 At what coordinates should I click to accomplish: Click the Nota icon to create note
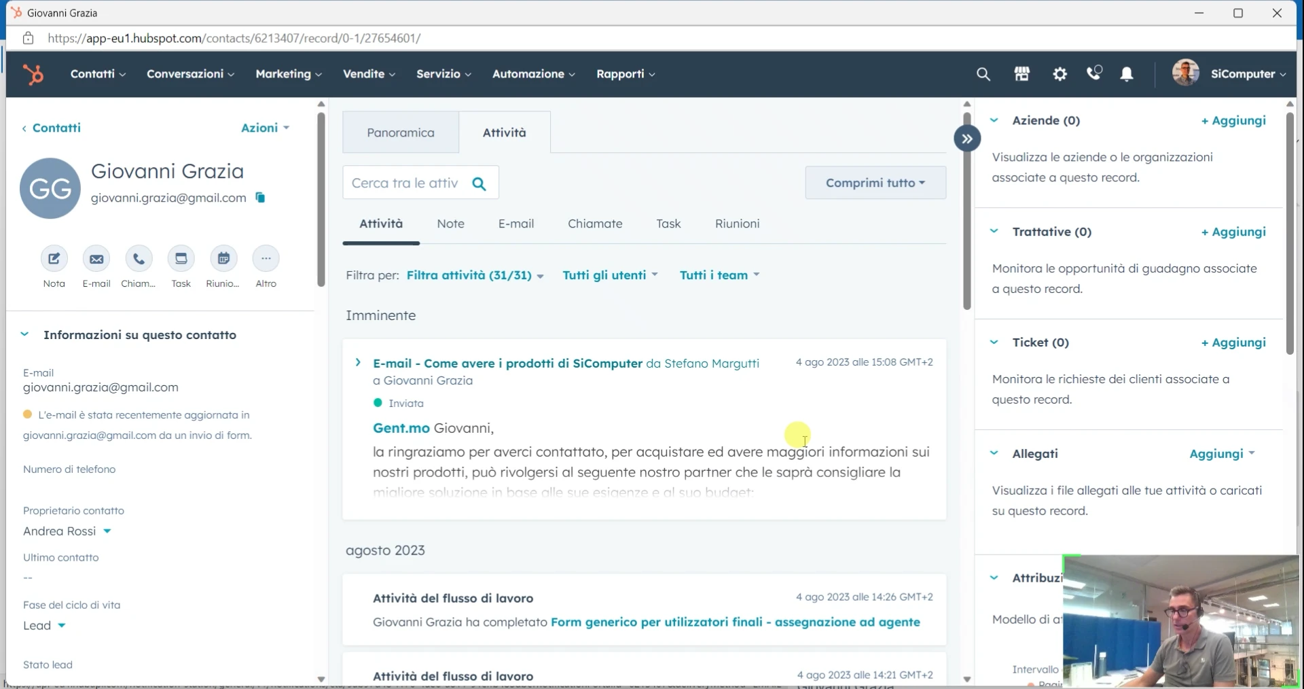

------

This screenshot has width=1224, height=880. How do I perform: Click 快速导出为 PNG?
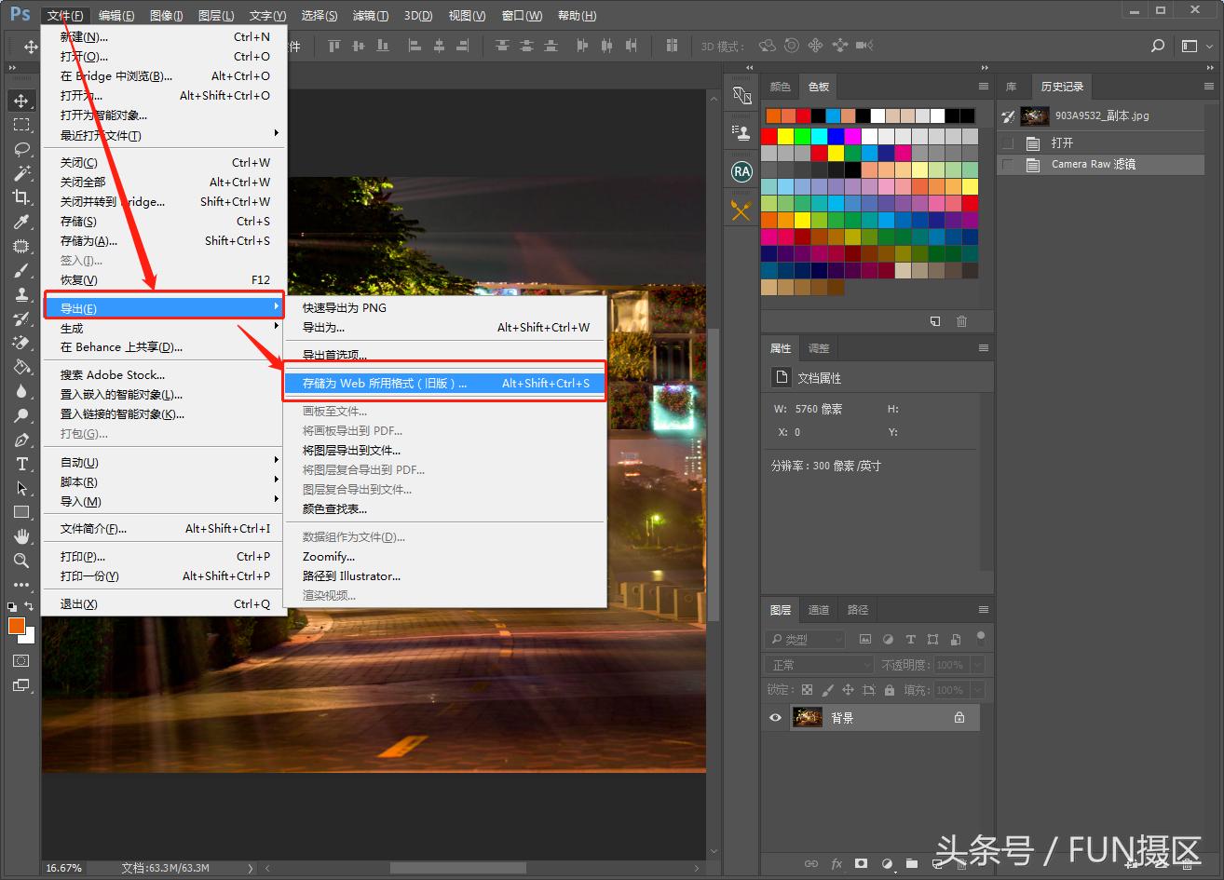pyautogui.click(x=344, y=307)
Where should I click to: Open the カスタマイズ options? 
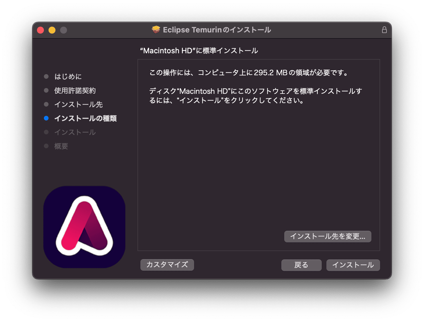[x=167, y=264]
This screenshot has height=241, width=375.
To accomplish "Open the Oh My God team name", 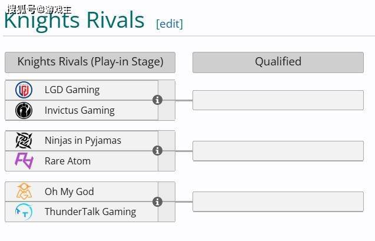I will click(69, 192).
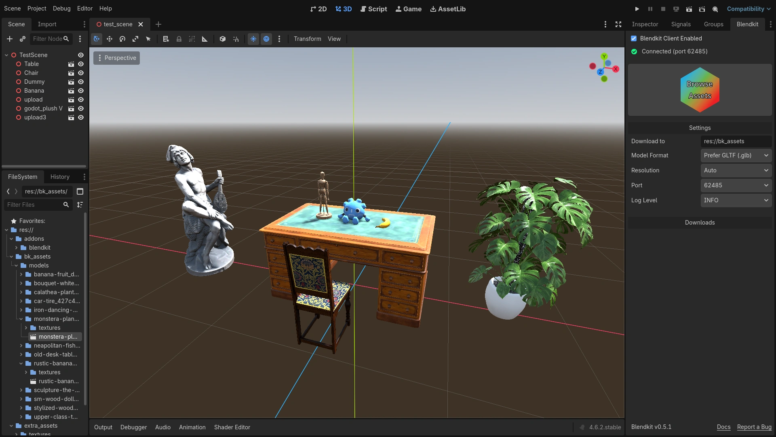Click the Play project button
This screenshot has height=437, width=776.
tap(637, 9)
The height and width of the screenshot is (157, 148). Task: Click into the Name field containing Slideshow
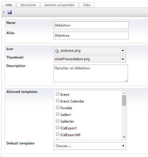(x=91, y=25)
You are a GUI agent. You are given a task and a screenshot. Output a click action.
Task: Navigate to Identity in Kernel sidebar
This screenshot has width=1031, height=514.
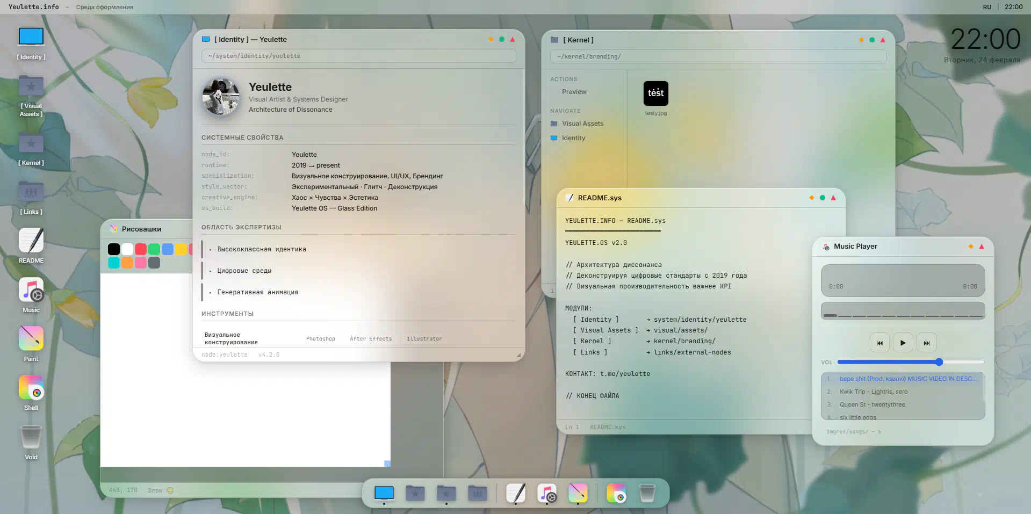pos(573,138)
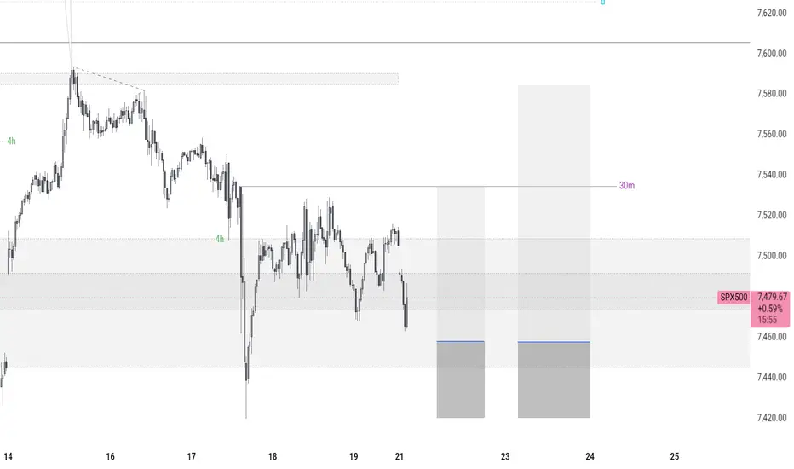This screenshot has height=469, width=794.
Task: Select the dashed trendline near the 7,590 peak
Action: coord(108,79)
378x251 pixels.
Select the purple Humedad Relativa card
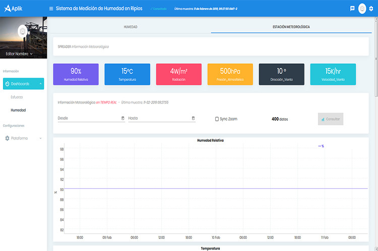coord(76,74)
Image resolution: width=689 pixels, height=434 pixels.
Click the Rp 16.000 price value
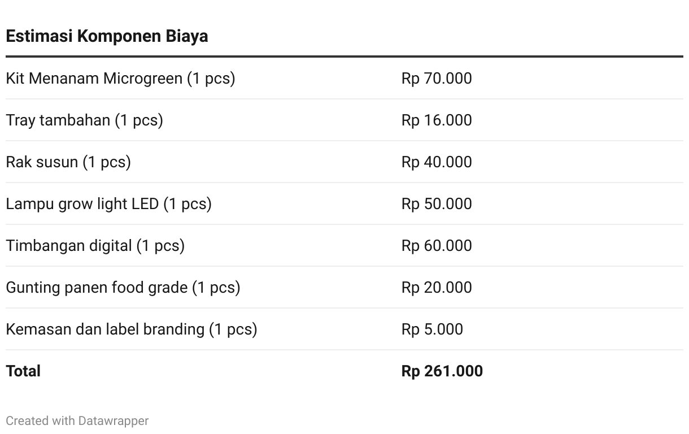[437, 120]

------

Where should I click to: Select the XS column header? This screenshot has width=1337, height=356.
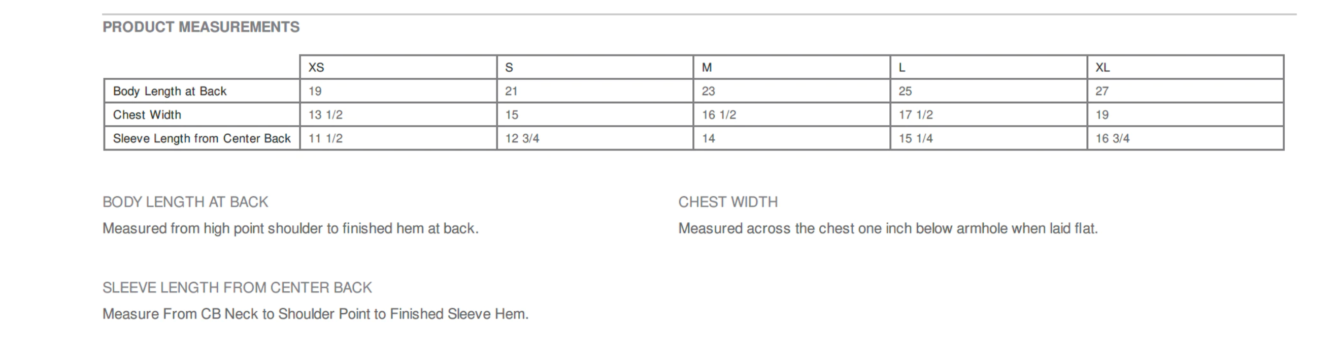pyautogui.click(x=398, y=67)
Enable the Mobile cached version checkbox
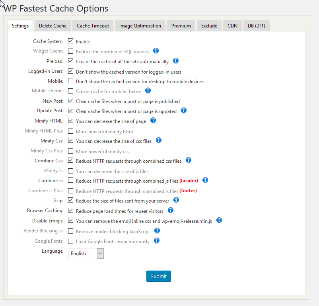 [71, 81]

------

**Exercise instructions**
Only one part of the material above is to be transcribed, namely the lines starting with the line that has "You are a GUI" and going on through the line that has "Task: Navigate to Identity in Kernel sidebar", exactly as they stand.

**Exercise solution**
You are a GUI agent. You are given a task and a screenshot. Output a click action.
Task: Navigate to Identity in Kernel sidebar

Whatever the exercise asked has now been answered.